Podczas wczorajszego handlu złoty pozostawał stabilny w zakresie 2-groszowej zmienności. Polska waluta nie zareagowała na impuls podażowy pochodzący z kwotowań eurodolara, które oddaliły się od miesięcznych maksimów. Częściowo pomogła w tym reakcja węgierskiego forinta, który umocnił się po tym jak MNB obciął stopę procentową o 25pb. Inwestorzy spekulowali, iż węgierski bank Centralny może zdecydować się na mocniejsze luzowanie polityki monetarnej z uwagi na spowalniającą gospodarkę.
Ponadto złotemu w trakcie wczorajszej sesji pomógł komentarz ze strony agencji ratingowej Moody's, której analitycy zasugerowali, iż profil kredytowy Polski może się poprawić, a rentowności polskiego długu do końca roku będą spadać. W reakcji na te doniesienia rentowności 10-letnich obligacji ustanowiły nowe minima na poziomie 4,144%. W ostatnich miesiącach hossa na rynku polskiego długu stanowiła czynnik stabilizujący dla wyceny złotego, przez którego przeprowadzane były transfery pieniężne. Przedstawiciele agencji Moody's zasugerowali również, iż Polska posiada również status bezpiecznej przystani w rejonie Europy Środkowo – Wschodniej.
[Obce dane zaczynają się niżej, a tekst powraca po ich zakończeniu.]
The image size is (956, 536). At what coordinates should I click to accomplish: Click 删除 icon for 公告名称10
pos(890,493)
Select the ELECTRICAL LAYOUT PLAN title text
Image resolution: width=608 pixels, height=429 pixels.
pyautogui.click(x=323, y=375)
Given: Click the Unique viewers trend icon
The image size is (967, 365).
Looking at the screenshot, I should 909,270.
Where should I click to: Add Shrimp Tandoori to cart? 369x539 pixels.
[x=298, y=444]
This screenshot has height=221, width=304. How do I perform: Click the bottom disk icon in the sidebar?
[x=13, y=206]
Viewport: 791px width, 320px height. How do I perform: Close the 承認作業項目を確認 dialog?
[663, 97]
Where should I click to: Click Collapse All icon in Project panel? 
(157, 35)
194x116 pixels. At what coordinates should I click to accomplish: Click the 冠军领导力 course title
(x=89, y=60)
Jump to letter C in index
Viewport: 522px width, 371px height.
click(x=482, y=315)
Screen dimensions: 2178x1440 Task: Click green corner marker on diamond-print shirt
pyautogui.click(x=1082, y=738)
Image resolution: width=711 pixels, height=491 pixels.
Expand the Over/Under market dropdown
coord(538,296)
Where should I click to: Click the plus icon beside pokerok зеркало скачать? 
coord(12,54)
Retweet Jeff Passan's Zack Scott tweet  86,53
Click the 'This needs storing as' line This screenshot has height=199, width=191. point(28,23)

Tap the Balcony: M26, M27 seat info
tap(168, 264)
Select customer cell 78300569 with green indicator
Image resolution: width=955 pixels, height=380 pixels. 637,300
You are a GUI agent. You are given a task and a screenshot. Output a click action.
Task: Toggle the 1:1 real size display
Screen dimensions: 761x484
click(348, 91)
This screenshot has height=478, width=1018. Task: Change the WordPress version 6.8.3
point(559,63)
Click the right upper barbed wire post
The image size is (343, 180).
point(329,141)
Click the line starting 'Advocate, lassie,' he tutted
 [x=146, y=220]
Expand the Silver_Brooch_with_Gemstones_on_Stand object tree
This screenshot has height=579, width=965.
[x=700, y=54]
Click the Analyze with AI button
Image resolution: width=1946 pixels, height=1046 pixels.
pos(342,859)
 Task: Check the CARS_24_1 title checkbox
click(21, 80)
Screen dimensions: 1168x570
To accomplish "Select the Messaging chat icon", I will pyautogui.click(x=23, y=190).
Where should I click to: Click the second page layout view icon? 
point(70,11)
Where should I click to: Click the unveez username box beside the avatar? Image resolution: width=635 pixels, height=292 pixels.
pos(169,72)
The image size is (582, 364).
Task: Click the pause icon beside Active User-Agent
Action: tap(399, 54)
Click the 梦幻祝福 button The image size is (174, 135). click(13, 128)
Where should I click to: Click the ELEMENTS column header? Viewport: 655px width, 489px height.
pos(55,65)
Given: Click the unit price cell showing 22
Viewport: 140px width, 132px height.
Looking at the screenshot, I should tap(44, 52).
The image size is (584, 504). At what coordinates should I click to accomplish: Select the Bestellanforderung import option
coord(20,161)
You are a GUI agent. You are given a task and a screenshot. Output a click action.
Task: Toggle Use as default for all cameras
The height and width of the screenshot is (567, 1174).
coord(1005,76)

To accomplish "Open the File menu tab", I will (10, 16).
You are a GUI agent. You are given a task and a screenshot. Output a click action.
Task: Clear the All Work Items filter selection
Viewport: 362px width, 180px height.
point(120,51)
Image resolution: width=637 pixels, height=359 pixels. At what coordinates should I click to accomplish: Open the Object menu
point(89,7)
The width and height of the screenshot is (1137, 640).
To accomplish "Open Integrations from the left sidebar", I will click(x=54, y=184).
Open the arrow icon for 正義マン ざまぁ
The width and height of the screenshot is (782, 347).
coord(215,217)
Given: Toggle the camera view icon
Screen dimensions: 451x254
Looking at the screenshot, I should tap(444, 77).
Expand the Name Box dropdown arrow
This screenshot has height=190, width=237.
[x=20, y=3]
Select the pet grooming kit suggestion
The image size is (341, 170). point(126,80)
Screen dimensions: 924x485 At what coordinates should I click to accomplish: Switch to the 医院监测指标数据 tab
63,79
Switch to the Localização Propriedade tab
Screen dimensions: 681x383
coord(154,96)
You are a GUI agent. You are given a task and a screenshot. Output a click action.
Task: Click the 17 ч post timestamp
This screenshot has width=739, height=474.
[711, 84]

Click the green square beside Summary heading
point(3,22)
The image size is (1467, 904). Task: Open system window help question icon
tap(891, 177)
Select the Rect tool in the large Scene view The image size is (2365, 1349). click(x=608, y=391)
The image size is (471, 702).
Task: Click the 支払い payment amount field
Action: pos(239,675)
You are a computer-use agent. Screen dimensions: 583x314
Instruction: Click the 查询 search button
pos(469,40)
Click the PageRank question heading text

Druga istotną kwestią dotyczącą złotego jest wczorajsze przyjęcie przez rząd nowelizacji ustawy o finansach publicznych, która zmienia metodologię liczenia długu publicznego pod koniec roku, co wedle ustawodawcy zmniejszy ryzyko „spekulacyjnych ataków" na złotego. Propozycja zakłada podliczanie długu publicznego za pomocą średniej arytmetycznej z całego roku, a nie na podstawie ostatniego fixigu NBP jak to ma miejsce aktualnie. Projekt musi zostać zaakceptowany jeszcze przez parlament, aby mógł obowiązywać jeszcze w tym roku. Z rynkowego punktu widzenia propozycja rządu sugeruje, iż odwrotnie niż w latach poprzednich, pod koniec roku możemy nie być świadkami interwencji walutowych NBP i BGK mających na celu umocnienie polskiej waluty.
W trakcie dzisiejszej sesji poznamy wskaźnik wyprzedzający koniunktury wg. BIEC za listopad dla Polski (poprzednio 143,8 pkt.). Z uwagi na mała istotność tego wskaźnika jego odczyt nie powinien znacząco przełożyć się na notowania złotego. Inwestorzy na polskiej walucie dużo większą uwagę przykładać będą do wydarzeń na szerokim rynku, gdzie ok. 9:00 poznamy m.in. sprzedaż detaliczną w Hiszpanii, która po chwilowym zepchnięciu na drugi plan problemu greckiego stanowi najważniejszy punkt ryzyka dla stabilności Strefy Euro w najbliższych miesiącach. Ponadto warto zwrócić uwagę na popołudniowe dane z gospodarki amerykańskiej, które wczoraj pogłębiły przecenę na rynkach. Inwestorzy w dalszym ciągu niepokoją się o tzw. „klif fiskalny" w USA, gdzie negocjacje nie przynoszą jak dotąd wymiernych efektów.
Z rynkowego punktu widzenia złoty utrzymał się we wskazanym wczoraj obszarze wahań 4,08 – 4,10 EUR/PLN. Dzisiejszy poranny handel na szerokim rynku wskazuje na dalszą realizację zysków, co może wywrzeć presję podażową również na polską walutę. Również układ techniczny sugeruje, iż w przypadku wybicia poziomu 4,10 EUR/PLN kolejnym punktem docelowym byłoby 4,125 EUR/PLN.